#常见交易错误 In the financial sector, trading types are fundamental concepts. Below are common introductory trading types:
Classified by Trading Objects
- Commodity Trading: Direct buying and selling of physical goods, such as agricultural products (grains, cotton), energy (oil, natural gas), metals (gold, silver), etc., usually completed through spot markets or futures markets.
- Financial Asset Trading: Trading involving financial instruments such as stocks, bonds, funds, foreign exchange, futures, options, etc. For example, buying and selling stocks in the stock market or exchanging different currencies in the foreign exchange market.
Classified by Trading Methods
- Spot Trading: Payment and delivery occur simultaneously, with transactions settled immediately after completion (usually within 1-2 working days), such as stock trading.

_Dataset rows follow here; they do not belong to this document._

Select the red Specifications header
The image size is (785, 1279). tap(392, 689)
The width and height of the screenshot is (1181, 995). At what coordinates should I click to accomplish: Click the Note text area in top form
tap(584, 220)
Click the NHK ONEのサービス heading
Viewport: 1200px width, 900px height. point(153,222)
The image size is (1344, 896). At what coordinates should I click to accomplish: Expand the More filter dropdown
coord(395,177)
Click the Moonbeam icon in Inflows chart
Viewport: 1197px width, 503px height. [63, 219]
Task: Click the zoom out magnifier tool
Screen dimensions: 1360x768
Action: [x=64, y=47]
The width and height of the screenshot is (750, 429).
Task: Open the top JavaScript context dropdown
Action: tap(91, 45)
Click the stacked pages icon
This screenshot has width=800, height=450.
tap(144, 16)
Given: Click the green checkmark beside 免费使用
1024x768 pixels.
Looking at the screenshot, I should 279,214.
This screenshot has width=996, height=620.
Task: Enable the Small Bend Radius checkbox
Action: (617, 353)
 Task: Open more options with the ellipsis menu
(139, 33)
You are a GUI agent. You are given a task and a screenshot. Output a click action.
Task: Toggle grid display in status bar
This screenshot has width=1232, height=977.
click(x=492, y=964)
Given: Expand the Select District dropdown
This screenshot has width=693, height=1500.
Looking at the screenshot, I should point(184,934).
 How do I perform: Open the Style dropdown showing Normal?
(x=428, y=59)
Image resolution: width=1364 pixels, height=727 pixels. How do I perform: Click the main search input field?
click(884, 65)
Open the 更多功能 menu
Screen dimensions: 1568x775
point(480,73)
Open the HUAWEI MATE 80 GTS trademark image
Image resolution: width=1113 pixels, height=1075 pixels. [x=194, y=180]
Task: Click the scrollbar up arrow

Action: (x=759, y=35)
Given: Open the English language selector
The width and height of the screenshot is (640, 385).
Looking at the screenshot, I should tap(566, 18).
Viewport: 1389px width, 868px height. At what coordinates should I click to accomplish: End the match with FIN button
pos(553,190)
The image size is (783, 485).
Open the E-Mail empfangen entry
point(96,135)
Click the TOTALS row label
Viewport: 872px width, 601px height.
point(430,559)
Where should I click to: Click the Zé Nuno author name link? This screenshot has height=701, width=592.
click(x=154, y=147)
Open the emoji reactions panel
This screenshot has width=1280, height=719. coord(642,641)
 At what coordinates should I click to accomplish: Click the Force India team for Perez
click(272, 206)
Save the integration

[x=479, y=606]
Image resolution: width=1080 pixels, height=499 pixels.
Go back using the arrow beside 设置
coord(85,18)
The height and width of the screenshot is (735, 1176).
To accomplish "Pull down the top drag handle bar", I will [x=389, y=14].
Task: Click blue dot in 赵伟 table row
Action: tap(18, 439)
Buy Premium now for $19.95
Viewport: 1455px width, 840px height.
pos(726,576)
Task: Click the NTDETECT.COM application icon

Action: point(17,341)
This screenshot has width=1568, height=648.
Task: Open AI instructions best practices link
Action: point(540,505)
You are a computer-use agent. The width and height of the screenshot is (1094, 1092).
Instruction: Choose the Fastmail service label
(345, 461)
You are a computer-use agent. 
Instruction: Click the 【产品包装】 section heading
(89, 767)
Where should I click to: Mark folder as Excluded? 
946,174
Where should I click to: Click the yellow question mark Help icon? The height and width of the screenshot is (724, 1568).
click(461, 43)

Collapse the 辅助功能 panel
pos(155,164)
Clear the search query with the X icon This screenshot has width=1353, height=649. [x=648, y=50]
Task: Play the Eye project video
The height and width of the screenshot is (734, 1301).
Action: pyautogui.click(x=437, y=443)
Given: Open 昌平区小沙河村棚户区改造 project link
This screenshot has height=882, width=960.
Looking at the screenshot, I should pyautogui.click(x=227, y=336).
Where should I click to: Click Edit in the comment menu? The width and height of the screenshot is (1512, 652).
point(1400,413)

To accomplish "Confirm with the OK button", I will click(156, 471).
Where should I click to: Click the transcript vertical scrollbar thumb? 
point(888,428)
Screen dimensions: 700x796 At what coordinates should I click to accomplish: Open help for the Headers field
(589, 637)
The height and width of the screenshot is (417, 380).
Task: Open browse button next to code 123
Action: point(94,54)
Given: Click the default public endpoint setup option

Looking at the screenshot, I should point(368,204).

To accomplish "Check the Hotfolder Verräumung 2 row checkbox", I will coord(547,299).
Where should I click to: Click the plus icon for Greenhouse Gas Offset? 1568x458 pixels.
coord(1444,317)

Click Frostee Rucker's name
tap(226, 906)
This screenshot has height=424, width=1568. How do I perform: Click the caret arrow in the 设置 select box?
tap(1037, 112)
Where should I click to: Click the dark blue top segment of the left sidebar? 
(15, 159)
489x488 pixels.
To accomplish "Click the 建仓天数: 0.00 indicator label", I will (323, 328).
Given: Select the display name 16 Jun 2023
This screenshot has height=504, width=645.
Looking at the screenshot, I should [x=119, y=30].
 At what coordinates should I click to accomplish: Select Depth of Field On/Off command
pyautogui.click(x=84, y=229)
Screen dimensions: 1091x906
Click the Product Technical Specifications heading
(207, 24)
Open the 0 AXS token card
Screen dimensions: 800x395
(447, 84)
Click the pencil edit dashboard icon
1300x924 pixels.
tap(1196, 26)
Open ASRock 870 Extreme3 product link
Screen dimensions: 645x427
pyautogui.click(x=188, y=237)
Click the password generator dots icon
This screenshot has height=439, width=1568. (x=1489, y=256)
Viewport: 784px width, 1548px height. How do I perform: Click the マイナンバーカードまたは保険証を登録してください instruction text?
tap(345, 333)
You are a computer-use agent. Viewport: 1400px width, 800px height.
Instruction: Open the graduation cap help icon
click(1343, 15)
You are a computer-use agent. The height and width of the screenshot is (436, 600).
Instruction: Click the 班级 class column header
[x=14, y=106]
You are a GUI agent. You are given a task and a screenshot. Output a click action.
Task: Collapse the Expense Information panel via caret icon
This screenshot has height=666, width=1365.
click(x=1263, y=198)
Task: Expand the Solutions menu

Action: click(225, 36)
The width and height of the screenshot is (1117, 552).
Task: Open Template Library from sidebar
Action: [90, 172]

- Futures/Options Trading: Agreeing to buy or sell the underlying asset at a specific price at a future point in time, which falls under derivatives trading. For example, futures contracts can be used to hedge against price volatility risk, while options give the buyer the right to choose whether to trade.
- Margin Trading: Trading using borrowed funds, such as "margin financing"—investors borrow money from brokers to buy stocks (margin) or borrow stocks to sell (short selling), which involves taking on leverage risk.
Classified by Market Type
- Exchange Trading: Conducted in fixed trading venues (such as stock exchanges) through standardized processes.